New Caledonia, about 1470km northeast of Brisbane, hosts about a quarter of the world’s known nickel deposits.
Mr Mainguet said if Queensland Nickel closed, New Caledonia would have to find new markets for its nickel laterite ore.
“The hypothesis has been the subject of debate in the territory, and the question of price per tonne has been posed,” he said.
“All options must be studied.
“New Caledonia exported around a million tonnes of laterite to Queensland Nickel last year. That is almost half the volume sent in the past.”
But the likelihood of a buyer for the embattled Yabulu refinery appears remote with the nickel sector in the midst of a huge global crisis and massive losses.

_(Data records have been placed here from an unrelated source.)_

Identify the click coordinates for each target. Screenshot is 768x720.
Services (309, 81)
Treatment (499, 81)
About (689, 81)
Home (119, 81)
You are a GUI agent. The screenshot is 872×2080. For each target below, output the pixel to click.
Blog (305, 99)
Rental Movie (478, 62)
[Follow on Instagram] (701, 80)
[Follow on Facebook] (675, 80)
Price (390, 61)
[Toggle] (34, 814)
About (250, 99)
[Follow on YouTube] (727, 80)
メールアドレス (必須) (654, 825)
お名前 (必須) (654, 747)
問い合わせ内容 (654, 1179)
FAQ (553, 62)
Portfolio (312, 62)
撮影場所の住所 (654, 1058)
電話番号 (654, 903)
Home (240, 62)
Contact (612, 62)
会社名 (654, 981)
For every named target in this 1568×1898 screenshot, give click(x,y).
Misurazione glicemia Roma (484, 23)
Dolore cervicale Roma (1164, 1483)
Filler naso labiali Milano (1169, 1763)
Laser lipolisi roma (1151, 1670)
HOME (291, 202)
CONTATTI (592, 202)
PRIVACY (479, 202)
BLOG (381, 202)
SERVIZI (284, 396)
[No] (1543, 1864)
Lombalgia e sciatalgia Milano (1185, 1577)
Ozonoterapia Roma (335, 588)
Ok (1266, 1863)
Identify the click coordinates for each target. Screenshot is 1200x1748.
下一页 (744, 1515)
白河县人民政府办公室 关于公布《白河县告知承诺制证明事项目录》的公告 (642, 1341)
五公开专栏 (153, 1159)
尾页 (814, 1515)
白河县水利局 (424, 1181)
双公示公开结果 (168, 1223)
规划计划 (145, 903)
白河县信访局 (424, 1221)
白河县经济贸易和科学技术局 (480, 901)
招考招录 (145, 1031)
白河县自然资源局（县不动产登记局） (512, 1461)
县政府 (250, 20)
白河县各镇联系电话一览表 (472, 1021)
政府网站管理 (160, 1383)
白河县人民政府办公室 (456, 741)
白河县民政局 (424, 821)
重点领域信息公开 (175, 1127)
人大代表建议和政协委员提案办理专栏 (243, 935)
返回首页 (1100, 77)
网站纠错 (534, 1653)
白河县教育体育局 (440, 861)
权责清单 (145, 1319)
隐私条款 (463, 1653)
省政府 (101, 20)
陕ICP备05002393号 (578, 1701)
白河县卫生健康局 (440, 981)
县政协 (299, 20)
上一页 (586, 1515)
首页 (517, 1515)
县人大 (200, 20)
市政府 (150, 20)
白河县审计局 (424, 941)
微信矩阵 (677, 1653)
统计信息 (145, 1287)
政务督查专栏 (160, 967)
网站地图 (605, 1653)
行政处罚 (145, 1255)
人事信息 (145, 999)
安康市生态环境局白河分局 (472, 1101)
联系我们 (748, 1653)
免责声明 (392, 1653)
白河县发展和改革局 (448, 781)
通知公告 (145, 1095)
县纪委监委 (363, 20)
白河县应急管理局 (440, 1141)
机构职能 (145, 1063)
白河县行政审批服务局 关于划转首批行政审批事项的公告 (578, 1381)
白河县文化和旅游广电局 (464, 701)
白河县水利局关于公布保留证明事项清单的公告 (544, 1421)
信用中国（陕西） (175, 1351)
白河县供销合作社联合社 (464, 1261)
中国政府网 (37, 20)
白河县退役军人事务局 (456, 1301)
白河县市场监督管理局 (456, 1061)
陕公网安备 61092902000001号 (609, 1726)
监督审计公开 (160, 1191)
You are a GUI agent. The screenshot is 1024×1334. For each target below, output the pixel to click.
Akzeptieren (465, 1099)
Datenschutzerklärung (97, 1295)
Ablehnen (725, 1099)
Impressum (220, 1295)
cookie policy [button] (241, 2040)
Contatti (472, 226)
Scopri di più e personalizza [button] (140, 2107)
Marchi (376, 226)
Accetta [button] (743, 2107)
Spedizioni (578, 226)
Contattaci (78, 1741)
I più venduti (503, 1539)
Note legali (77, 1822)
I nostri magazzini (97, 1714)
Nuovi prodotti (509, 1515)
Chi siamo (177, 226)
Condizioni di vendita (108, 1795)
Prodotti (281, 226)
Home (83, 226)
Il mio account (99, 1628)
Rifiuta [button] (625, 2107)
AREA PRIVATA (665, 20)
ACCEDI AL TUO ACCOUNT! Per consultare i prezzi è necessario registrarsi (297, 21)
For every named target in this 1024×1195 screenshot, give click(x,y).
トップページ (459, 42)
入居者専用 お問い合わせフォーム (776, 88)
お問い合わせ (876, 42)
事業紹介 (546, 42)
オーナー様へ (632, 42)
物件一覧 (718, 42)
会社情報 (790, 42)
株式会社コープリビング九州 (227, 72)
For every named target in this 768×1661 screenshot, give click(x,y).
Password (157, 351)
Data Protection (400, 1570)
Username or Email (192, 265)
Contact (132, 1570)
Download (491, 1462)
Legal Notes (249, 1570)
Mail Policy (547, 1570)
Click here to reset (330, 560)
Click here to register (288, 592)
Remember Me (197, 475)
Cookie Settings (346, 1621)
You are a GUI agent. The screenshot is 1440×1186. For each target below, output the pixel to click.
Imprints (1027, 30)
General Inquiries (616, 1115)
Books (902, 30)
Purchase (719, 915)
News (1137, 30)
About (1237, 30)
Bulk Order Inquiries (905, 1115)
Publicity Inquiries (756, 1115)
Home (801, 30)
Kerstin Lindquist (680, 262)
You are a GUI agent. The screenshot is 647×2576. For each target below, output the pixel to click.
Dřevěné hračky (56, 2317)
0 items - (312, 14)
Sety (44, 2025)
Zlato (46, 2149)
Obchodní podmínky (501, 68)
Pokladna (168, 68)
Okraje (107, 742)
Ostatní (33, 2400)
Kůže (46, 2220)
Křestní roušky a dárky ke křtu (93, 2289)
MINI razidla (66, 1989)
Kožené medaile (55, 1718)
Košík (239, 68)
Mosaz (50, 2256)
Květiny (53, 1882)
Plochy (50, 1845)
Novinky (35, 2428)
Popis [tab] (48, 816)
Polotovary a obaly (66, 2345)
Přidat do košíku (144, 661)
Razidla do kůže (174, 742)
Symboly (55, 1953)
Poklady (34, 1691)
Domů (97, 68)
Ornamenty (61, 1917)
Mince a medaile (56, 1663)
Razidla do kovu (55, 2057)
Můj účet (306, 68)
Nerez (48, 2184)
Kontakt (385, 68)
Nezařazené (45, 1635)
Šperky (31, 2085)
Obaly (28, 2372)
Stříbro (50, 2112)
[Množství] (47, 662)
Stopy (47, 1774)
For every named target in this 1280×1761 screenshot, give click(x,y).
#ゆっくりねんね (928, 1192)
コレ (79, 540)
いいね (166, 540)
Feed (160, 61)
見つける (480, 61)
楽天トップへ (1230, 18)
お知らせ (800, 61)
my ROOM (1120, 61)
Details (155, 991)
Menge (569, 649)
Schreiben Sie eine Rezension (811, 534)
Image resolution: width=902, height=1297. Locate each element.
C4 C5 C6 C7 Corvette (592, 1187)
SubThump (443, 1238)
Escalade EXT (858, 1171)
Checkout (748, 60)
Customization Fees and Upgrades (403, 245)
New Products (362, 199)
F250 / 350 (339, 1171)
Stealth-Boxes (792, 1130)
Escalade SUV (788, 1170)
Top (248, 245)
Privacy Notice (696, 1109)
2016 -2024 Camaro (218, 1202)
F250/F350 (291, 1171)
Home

The nickel division of the French Eramet group this month recorded losses of $400 million in 2015 and the French Government has undertaken to support New Caledonia’s nickel plants in Noumea and Koniambo, the Townsville Bulletin reports.
Last week West Australian nickel miner and processor Western Areas reported a first-half $20 million loss and the giant Anglo American is understood to be looking to sell its $1 billion nickel division.